━━ Records to process

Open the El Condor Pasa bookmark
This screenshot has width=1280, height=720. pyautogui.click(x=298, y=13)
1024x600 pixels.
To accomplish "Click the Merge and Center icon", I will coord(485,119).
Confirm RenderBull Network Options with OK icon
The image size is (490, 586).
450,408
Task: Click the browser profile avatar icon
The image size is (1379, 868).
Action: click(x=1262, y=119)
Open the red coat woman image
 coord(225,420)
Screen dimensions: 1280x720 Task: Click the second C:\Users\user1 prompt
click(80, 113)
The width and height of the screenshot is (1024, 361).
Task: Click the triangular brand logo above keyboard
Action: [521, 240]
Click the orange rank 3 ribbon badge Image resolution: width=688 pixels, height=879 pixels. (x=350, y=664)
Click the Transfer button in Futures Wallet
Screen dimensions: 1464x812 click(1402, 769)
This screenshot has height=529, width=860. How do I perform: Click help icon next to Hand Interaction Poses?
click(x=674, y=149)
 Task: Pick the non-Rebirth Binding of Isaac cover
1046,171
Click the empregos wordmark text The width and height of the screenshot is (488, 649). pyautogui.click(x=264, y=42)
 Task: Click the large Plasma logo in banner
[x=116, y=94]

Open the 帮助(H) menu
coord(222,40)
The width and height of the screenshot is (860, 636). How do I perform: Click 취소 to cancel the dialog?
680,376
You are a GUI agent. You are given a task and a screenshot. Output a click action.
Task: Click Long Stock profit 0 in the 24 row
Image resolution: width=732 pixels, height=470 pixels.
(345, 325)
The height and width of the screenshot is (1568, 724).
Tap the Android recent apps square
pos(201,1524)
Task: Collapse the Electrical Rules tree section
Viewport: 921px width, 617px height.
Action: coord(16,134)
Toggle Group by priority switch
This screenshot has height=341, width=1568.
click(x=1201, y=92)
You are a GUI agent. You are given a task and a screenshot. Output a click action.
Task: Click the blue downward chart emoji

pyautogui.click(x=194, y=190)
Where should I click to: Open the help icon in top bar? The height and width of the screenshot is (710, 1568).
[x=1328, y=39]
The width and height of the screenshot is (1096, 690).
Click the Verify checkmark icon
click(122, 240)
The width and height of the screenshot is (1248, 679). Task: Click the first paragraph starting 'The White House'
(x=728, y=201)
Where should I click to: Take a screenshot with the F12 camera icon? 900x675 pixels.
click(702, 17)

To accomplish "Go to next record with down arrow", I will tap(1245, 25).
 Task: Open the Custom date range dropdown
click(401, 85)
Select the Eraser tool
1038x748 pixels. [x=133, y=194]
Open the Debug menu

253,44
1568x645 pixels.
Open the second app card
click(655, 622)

━━━━

▶ _Task requirements_
Copy from the entries only those lines that hold the word "accomplish".

▶ _Exercise answer_
To accomplish "Click the Merge and Center icon", I will coord(485,119).
To accomplish "Go to next record with down arrow", I will tap(1245, 25).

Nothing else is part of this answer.